A warning not to read this book?
Now, at the beginning of the novella, Rothfuss actually warns some readers away from his book. Then in the endnotes he gives a sort of apology, noting that the story ‘doesn’t do the things a story is supposed to do…A story should have dialogue, action, conflict. A story should have more than one character. I’ve written a thirty thousand word vignette!’
I do agree. I loved this book. Really loved it. But then I already knew Auri and something of the world in which she lives. I think I would unreservedly recommend the novella to any existing fans of the Kingkiller Chronicle, and suggest to anyone else that they might want to read Kingkiller first. The novella is absolutely a little strange. It’s Auri wandering for six days in the maze-like ‘Underthing’, with the only tension and conflict coming really from inside Auri’s own mind.
High stakes need not be world-ending ones…
BUT that’s what makes it wonderful to me. Sometimes I feel I have enough of world-ending stakes in fantasy. The belief that ‘world-ending stakes’ and ‘high stakes’ are equivalent is, I think, wrong. You can have high stakes amongst the most day to day things, it all depends on context, on who you are, and what your place in your own world looks like.
Anxiety and soap…
In Slow Regard, the low point for Auri comes after some small animal eats her carefully prepared stash of soap, leaving none for her to wash with… a low-stakes drama you might think, but not for Auri. Slowly, surely, everything comes apart after that. Not in any tangible way. Not even in a way discernable for an onlooker. But for us, given our privileged view into Auri’s mind, we see the very real and high-stakes effects of this turn of events.

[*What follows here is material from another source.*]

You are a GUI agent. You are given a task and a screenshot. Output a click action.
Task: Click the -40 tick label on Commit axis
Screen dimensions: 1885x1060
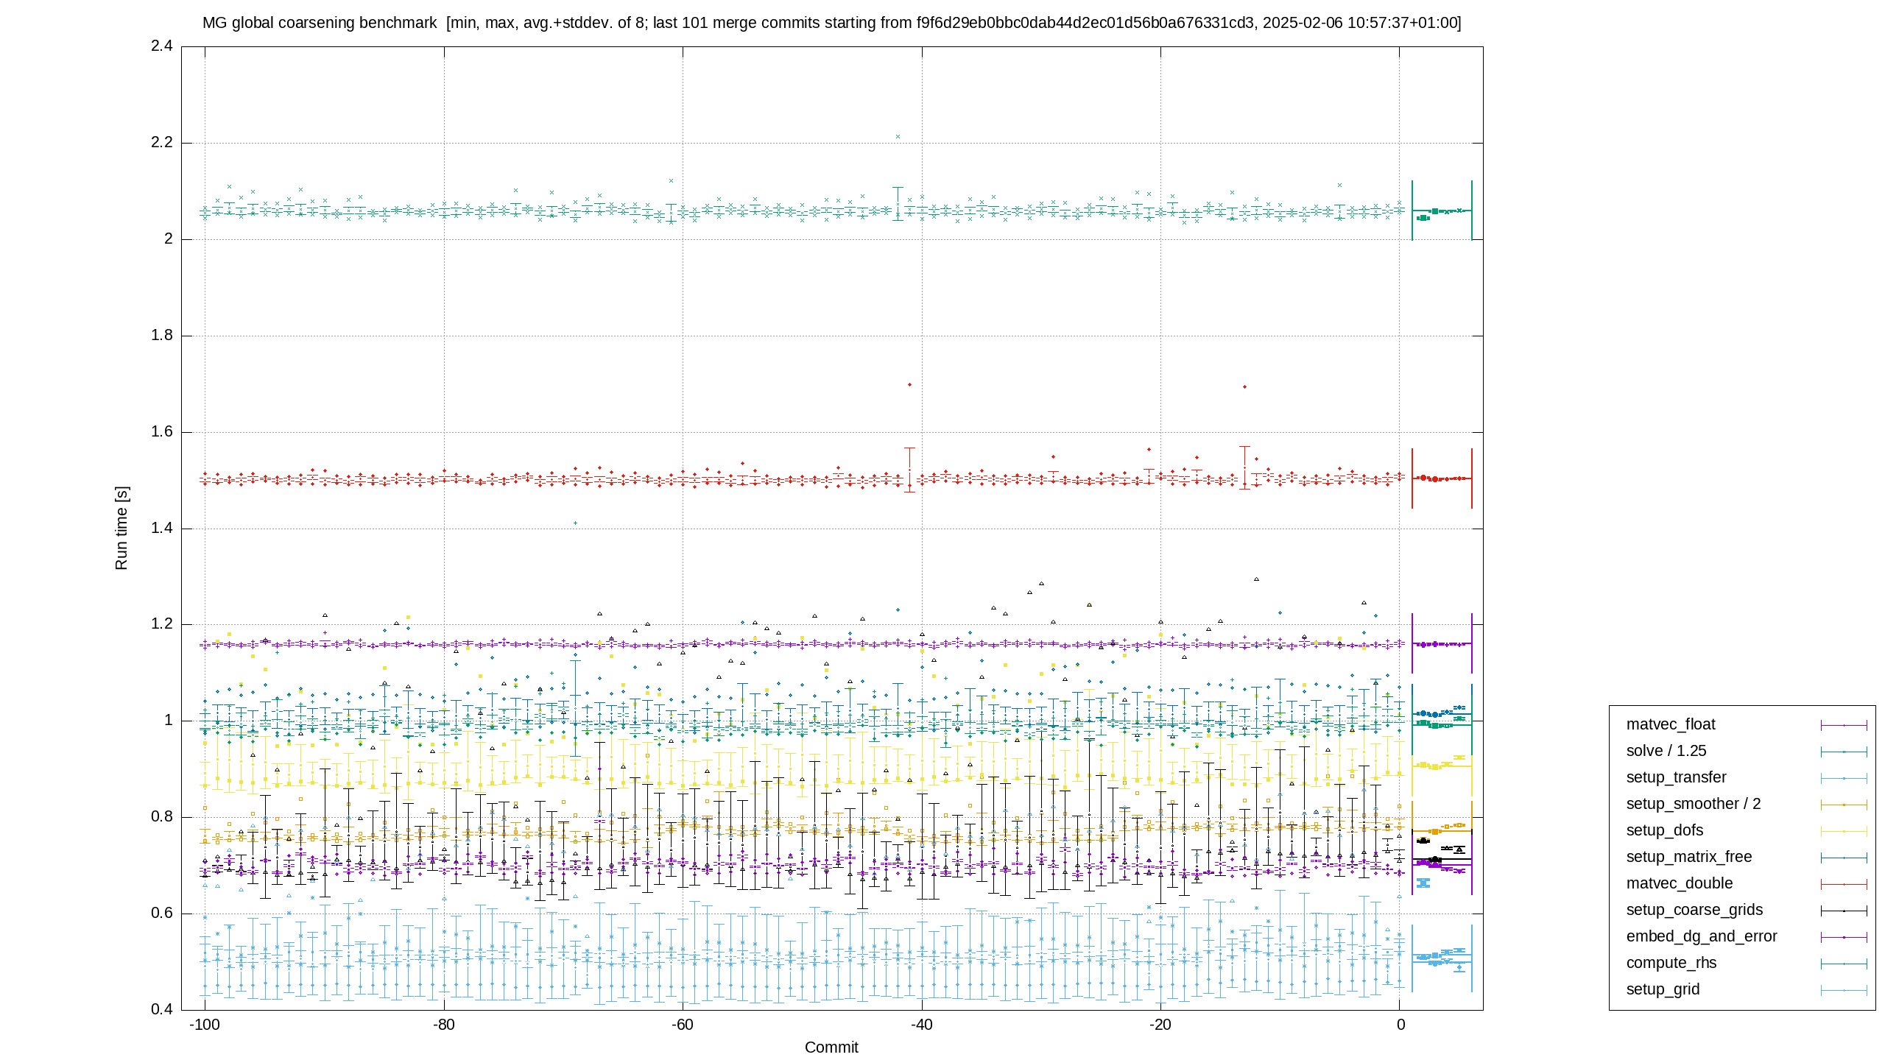[921, 1025]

The actions Auri has to take to restore order to her life are almost nonsensical, yet make complete sense in the specific context of her mind. For me – and this is only my interpretation – I found it quite evocative of the kinds of impulses and challenges and ways of coping with the world that come during times of anxiety. There is a loneliness to Auri, and a tension wrought by her past coupled with a joyfulness in the little things of the present, that make her a character both vulnerable and strong – and really, really interesting.
So… read this book?
Yes, in my opinion, read this book. You may like it more if you come to it after Kingkiller, or you may appreciate it nonetheless for the elements of it that are out of the ordinary, and evocative, and strangely inspiring.